*** MATERIAL FOR THIS TASK ***

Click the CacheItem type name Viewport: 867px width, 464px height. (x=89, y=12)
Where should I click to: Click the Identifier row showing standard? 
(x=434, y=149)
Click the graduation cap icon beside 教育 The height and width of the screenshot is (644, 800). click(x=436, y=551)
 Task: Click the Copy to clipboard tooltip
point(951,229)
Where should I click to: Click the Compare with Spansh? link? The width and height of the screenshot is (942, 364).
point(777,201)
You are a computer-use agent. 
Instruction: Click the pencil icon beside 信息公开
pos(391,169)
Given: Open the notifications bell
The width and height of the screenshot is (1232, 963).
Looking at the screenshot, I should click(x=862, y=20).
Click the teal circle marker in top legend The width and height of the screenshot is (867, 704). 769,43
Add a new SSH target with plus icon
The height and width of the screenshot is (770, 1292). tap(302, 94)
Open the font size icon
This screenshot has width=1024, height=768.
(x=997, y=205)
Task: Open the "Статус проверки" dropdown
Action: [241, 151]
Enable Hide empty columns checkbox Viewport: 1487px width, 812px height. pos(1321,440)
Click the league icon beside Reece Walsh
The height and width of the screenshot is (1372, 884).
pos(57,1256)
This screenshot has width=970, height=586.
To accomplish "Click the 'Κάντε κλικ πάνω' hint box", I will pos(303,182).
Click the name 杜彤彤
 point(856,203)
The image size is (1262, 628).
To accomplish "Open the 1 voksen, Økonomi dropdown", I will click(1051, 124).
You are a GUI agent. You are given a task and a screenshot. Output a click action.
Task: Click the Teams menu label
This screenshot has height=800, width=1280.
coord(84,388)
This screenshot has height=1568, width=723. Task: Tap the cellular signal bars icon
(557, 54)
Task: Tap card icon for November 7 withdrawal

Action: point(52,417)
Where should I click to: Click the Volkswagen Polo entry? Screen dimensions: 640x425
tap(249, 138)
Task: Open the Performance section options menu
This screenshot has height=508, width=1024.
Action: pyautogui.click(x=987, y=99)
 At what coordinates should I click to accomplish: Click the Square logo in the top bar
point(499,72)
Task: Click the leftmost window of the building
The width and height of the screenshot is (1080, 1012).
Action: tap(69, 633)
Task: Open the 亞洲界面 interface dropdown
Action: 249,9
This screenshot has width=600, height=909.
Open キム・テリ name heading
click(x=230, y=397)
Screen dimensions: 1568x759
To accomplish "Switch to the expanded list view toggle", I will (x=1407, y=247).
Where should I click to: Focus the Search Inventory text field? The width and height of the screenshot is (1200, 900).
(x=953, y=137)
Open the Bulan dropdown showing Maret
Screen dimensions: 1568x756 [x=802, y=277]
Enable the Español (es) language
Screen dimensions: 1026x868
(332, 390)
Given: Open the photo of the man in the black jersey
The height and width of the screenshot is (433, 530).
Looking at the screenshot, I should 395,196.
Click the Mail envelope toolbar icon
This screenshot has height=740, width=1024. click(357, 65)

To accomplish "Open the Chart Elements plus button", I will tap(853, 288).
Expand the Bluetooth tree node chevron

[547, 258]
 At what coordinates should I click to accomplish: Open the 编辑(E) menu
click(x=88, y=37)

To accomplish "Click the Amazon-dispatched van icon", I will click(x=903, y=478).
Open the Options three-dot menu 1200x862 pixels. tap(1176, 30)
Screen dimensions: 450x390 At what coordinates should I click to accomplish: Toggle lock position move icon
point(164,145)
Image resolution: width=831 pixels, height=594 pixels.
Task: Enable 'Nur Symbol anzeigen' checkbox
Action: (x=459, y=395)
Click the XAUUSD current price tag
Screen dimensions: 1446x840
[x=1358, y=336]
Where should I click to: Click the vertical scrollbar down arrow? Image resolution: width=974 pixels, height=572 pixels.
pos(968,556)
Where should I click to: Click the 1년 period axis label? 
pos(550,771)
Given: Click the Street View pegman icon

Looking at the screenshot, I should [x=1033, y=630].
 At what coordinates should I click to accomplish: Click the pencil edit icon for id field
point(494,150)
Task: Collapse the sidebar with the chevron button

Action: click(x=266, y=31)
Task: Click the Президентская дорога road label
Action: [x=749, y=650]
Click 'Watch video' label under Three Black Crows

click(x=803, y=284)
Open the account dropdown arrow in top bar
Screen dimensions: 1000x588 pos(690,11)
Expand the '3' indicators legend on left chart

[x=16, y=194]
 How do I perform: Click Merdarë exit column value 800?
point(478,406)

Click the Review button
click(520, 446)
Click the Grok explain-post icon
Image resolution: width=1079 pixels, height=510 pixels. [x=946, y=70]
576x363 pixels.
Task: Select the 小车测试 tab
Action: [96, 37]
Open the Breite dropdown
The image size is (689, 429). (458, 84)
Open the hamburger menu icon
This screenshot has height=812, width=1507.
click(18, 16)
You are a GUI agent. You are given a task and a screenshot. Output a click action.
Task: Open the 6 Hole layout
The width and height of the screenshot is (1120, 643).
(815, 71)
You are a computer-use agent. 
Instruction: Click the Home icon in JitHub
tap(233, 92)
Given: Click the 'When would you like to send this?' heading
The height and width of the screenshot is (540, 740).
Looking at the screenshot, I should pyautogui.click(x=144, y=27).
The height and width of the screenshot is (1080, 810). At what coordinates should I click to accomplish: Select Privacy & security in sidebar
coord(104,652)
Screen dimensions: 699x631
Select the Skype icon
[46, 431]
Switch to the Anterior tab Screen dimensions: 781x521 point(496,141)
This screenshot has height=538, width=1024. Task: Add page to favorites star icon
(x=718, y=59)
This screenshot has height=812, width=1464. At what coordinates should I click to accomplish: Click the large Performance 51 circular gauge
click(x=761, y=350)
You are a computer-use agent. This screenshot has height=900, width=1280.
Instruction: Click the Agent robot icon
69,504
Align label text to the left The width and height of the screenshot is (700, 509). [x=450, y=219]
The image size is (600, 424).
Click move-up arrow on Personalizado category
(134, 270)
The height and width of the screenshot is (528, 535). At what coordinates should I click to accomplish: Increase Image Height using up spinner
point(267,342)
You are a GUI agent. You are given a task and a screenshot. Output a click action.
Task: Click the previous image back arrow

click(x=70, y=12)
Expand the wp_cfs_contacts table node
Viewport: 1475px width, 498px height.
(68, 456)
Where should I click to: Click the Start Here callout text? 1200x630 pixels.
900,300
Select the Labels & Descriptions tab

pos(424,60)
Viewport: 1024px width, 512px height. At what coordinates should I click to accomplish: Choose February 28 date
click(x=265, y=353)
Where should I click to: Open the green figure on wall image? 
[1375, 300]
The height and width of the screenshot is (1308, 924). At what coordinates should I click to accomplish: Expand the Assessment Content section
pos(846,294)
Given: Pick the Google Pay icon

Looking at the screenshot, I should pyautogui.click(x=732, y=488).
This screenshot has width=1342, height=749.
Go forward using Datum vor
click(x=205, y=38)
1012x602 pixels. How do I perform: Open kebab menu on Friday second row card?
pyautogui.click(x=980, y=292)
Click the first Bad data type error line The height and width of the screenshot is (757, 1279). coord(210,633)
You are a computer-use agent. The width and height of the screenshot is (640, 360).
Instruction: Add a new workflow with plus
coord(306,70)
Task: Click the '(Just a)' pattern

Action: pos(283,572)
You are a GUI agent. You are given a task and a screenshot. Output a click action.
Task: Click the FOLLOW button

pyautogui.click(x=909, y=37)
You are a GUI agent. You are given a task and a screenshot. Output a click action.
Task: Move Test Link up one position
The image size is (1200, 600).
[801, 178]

*** End of MATERIAL FOR THIS TASK ***

REQUIREMENT >>
Retype the data shown above so that each line matches the original.

YOUR SOLUTION >>
Click the CacheItem type name Viewport: 867px width, 464px height. (x=89, y=12)
Where should I click to: Click the Identifier row showing standard? 
(x=434, y=149)
Click the graduation cap icon beside 教育 The height and width of the screenshot is (644, 800). click(x=436, y=551)
 Task: Click the Copy to clipboard tooltip
point(951,229)
Where should I click to: Click the Compare with Spansh? link? The width and height of the screenshot is (942, 364).
point(777,201)
You are a computer-use agent. 
Instruction: Click the pencil icon beside 信息公开
pos(391,169)
Given: Open the notifications bell
The width and height of the screenshot is (1232, 963).
Looking at the screenshot, I should click(x=862, y=20).
Click the teal circle marker in top legend The width and height of the screenshot is (867, 704). 769,43
Add a new SSH target with plus icon
The height and width of the screenshot is (770, 1292). tap(302, 94)
Open the font size icon
This screenshot has width=1024, height=768.
(x=997, y=205)
Task: Open the "Статус проверки" dropdown
Action: [241, 151]
Enable Hide empty columns checkbox Viewport: 1487px width, 812px height. pos(1321,440)
Click the league icon beside Reece Walsh
The height and width of the screenshot is (1372, 884).
pos(57,1256)
This screenshot has width=970, height=586.
To accomplish "Click the 'Κάντε κλικ πάνω' hint box", I will pos(303,182).
Click the name 杜彤彤
 point(856,203)
The image size is (1262, 628).
To accomplish "Open the 1 voksen, Økonomi dropdown", I will click(1051, 124).
You are a GUI agent. You are given a task and a screenshot. Output a click action.
Task: Click the Teams menu label
This screenshot has height=800, width=1280.
coord(84,388)
This screenshot has height=1568, width=723. Task: Tap the cellular signal bars icon
(557, 54)
Task: Tap card icon for November 7 withdrawal

Action: point(52,417)
Where should I click to: Click the Volkswagen Polo entry? Screen dimensions: 640x425
tap(249, 138)
Task: Open the Performance section options menu
This screenshot has height=508, width=1024.
Action: pyautogui.click(x=987, y=99)
 At what coordinates should I click to accomplish: Click the Square logo in the top bar
point(499,72)
Task: Click the leftmost window of the building
The width and height of the screenshot is (1080, 1012).
Action: tap(69, 633)
Task: Open the 亞洲界面 interface dropdown
Action: 249,9
This screenshot has width=600, height=909.
Open キム・テリ name heading
click(x=230, y=397)
Screen dimensions: 1568x759
To accomplish "Switch to the expanded list view toggle", I will (x=1407, y=247).
Where should I click to: Focus the Search Inventory text field? The width and height of the screenshot is (1200, 900).
(x=953, y=137)
Open the Bulan dropdown showing Maret
Screen dimensions: 1568x756 [x=802, y=277]
Enable the Español (es) language
Screen dimensions: 1026x868
(332, 390)
Given: Open the photo of the man in the black jersey
The height and width of the screenshot is (433, 530).
Looking at the screenshot, I should 395,196.
Click the Mail envelope toolbar icon
This screenshot has height=740, width=1024. click(357, 65)

To accomplish "Open the Chart Elements plus button", I will tap(853, 288).
Expand the Bluetooth tree node chevron

[547, 258]
 At what coordinates should I click to accomplish: Open the 编辑(E) menu
click(x=88, y=37)

To accomplish "Click the Amazon-dispatched van icon", I will click(x=903, y=478).
Open the Options three-dot menu 1200x862 pixels. tap(1176, 30)
Screen dimensions: 450x390 At what coordinates should I click to accomplish: Toggle lock position move icon
point(164,145)
Image resolution: width=831 pixels, height=594 pixels.
Task: Enable 'Nur Symbol anzeigen' checkbox
Action: (x=459, y=395)
Click the XAUUSD current price tag
Screen dimensions: 1446x840
[x=1358, y=336]
Where should I click to: Click the vertical scrollbar down arrow? Image resolution: width=974 pixels, height=572 pixels.
pos(968,556)
Where should I click to: Click the 1년 period axis label? 
pos(550,771)
Given: Click the Street View pegman icon

Looking at the screenshot, I should [x=1033, y=630].
 At what coordinates should I click to accomplish: Click the pencil edit icon for id field
point(494,150)
Task: Collapse the sidebar with the chevron button

Action: click(x=266, y=31)
Task: Click the Президентская дорога road label
Action: [x=749, y=650]
Click 'Watch video' label under Three Black Crows

click(x=803, y=284)
Open the account dropdown arrow in top bar
Screen dimensions: 1000x588 pos(690,11)
Expand the '3' indicators legend on left chart

[x=16, y=194]
 How do I perform: Click Merdarë exit column value 800?
point(478,406)

Click the Review button
click(520, 446)
Click the Grok explain-post icon
Image resolution: width=1079 pixels, height=510 pixels. [x=946, y=70]
576x363 pixels.
Task: Select the 小车测试 tab
Action: [96, 37]
Open the Breite dropdown
The image size is (689, 429). (458, 84)
Open the hamburger menu icon
This screenshot has height=812, width=1507.
click(18, 16)
You are a GUI agent. You are given a task and a screenshot. Output a click action.
Task: Open the 6 Hole layout
The width and height of the screenshot is (1120, 643).
(815, 71)
You are a computer-use agent. 
Instruction: Click the Home icon in JitHub
tap(233, 92)
Given: Click the 'When would you like to send this?' heading
The height and width of the screenshot is (540, 740).
Looking at the screenshot, I should pyautogui.click(x=144, y=27).
The height and width of the screenshot is (1080, 810). At what coordinates should I click to accomplish: Select Privacy & security in sidebar
coord(104,652)
Screen dimensions: 699x631
Select the Skype icon
[46, 431]
Switch to the Anterior tab Screen dimensions: 781x521 point(496,141)
This screenshot has height=538, width=1024. Task: Add page to favorites star icon
(x=718, y=59)
This screenshot has height=812, width=1464. At what coordinates should I click to accomplish: Click the large Performance 51 circular gauge
click(x=761, y=350)
You are a computer-use agent. This screenshot has height=900, width=1280.
Instruction: Click the Agent robot icon
69,504
Align label text to the left The width and height of the screenshot is (700, 509). [x=450, y=219]
The image size is (600, 424).
Click move-up arrow on Personalizado category
(134, 270)
The height and width of the screenshot is (528, 535). At what coordinates should I click to accomplish: Increase Image Height using up spinner
point(267,342)
You are a GUI agent. You are given a task and a screenshot. Output a click action.
Task: Click the previous image back arrow

click(x=70, y=12)
Expand the wp_cfs_contacts table node
Viewport: 1475px width, 498px height.
(68, 456)
Where should I click to: Click the Start Here callout text? 1200x630 pixels.
900,300
Select the Labels & Descriptions tab

pos(424,60)
Viewport: 1024px width, 512px height. At what coordinates should I click to accomplish: Choose February 28 date
click(x=265, y=353)
Where should I click to: Open the green figure on wall image? 
[1375, 300]
The height and width of the screenshot is (1308, 924). At what coordinates should I click to accomplish: Expand the Assessment Content section
pos(846,294)
Given: Pick the Google Pay icon

Looking at the screenshot, I should pyautogui.click(x=732, y=488).
This screenshot has width=1342, height=749.
Go forward using Datum vor
click(x=205, y=38)
1012x602 pixels. How do I perform: Open kebab menu on Friday second row card?
pyautogui.click(x=980, y=292)
Click the first Bad data type error line The height and width of the screenshot is (757, 1279). coord(210,633)
You are a computer-use agent. The width and height of the screenshot is (640, 360).
Instruction: Add a new workflow with plus
coord(306,70)
Task: Click the '(Just a)' pattern

Action: pos(283,572)
You are a GUI agent. You are given a task and a screenshot. Output a click action.
Task: Click the FOLLOW button

pyautogui.click(x=909, y=37)
You are a GUI agent. You are given a task and a screenshot. Output a click action.
Task: Move Test Link up one position
The image size is (1200, 600).
[801, 178]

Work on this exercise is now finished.